Joined: Sep. 2006
|Quote (Wesley R. Elsberry @ Jan. 21 2008,06:26)|
|Having read the Origin, I'm hardly shocked to discover that even emeritus professor Campolo is making stuff up. Darwin did write a passage about the extirpation of aboriginal people, but IIRC it was in The Descent of Man, and it was an observation and prediction based upon demonstrated behavior, not an endorsement of a particular mode of action. Campolo apparently has never encountered any discussion of the difference between is and ought.|
Here is the passage from Descent of Man, Vol. 1, that apparently confused Prof. Campolo:
The great break in the organic chain between man and his nearest allies, which cannot be bridged over by any extinct or living species, has often been advanced as a grave objection to the belief that man is descended from some lower form; but this objection will not appear of much weight to those who, convinced by general reasons, believe in the general principle of evolution. Breaks incessantly occur in all parts of the series, some being wide, sharp and defined, others less so in various degrees; as between the orang and its nearest allies—between the Tarsius and the other Lemuridæ—between the elephant and in a more striking manner between the Ornithorhynchus or Echidna, and other mammals.

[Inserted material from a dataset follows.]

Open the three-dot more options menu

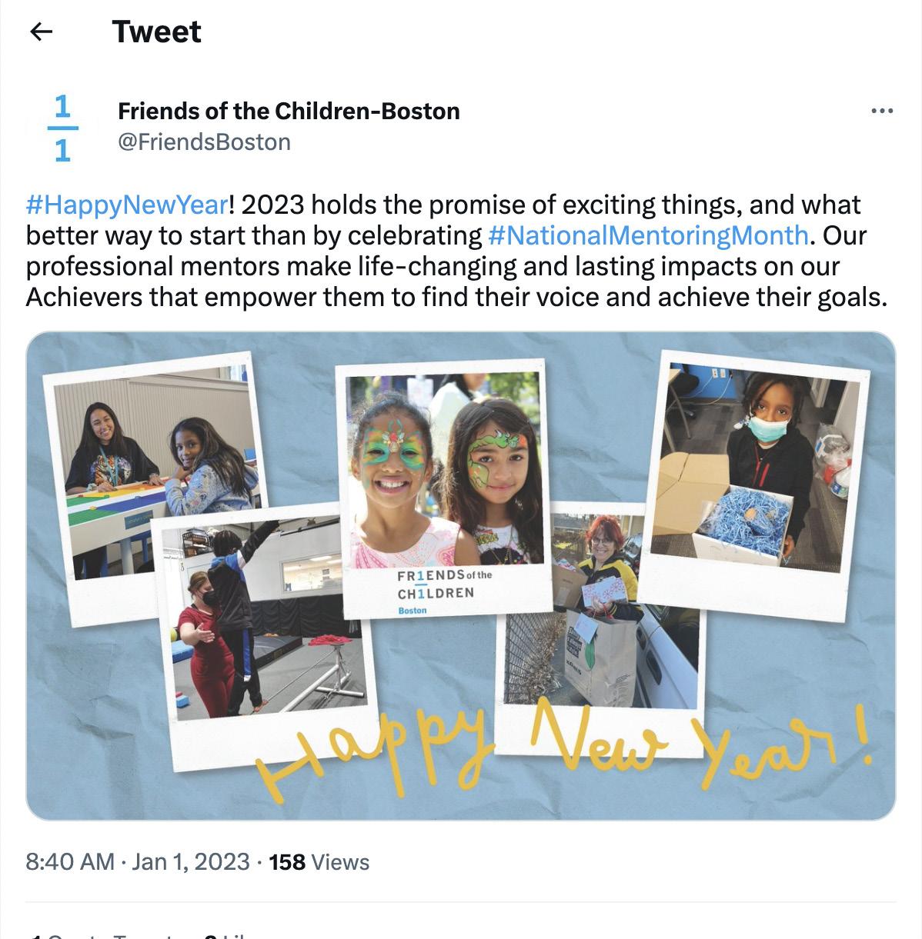881,112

But all these breaks depend merely on the number of related forms which have become extinct. At some future period, not very distant as measured by centuries, the civilised races of man will almost certainly exterminate and replace throughout the world the savage races. At the same time the anthropomorphous apes, as Professor Schaaffhausen has remarked,16 will no doubt be exterminated. The break will then be rendered wider, for it will intervene between man in a more civilised state, as we may hope, than the Caucasian, and some ape as low as a baboon, instead of as at present between the negro or Australian and the gorilla.

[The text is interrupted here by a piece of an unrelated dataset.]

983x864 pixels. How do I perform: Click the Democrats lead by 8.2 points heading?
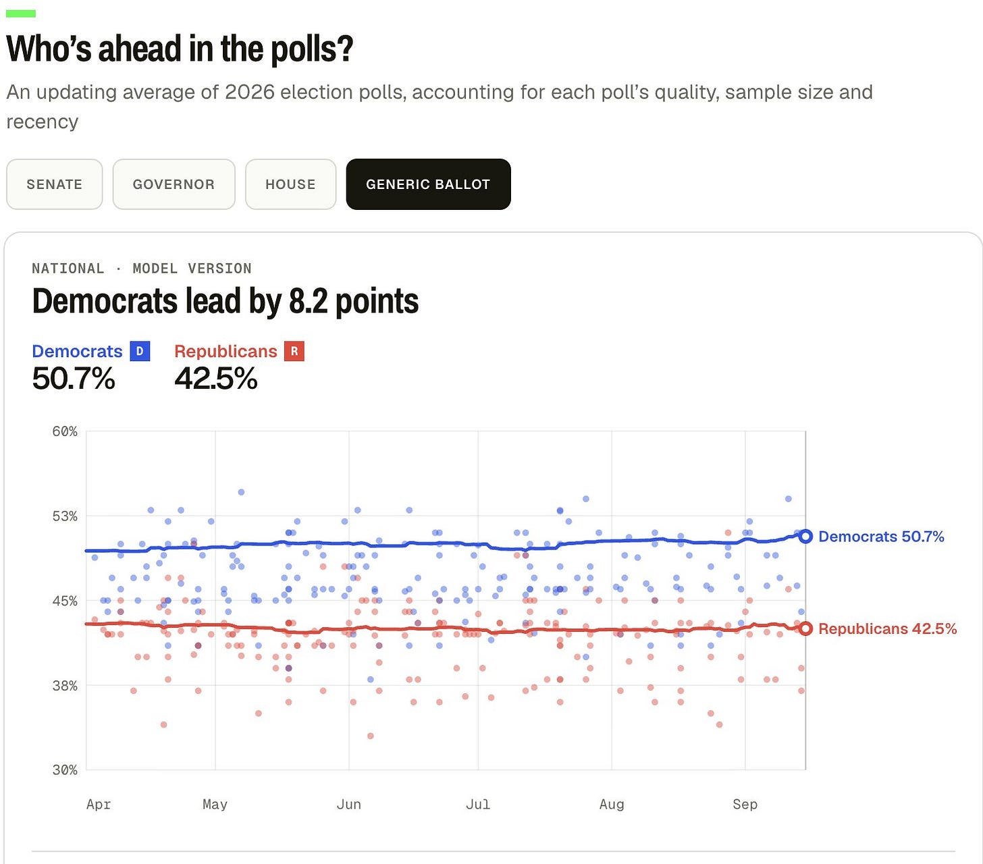(x=225, y=301)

Darwin does not endorse the extermination of various peoples, but one would have to be blind not to notice that extirpation was exactly what "civilised" people had been doing, and were in the active process of doing, around the world. Campolo also overlooks Darwin's zinger concerning Caucasian people and how hopefully man would evolve to a "more civilised state".
It is also worth noting that, while Darwin here writes about 'civilised' and 'savage' human races, in the very next chapters he claims that no soch division can be made (on physiological traits, and that's what we are dealing with, when we talk about the theory of evolution)
The distinction between 'civilised' and 'savage' races or nations was not Darwin's invention, but part of the general thinking in Europe.
The idea of black Africans as link between gorillas and Caucasians as promoted here is also rejected by Darwin later.
The main point in the passage quoted by Wesley is that, if the black Africans become extinct, that link will be missed; that is, we are dealing with a missing link in the making. Therefore, we may assume, such events also occurred in the past, so no need to worry about missing links: they do not disprove Darwin's theory!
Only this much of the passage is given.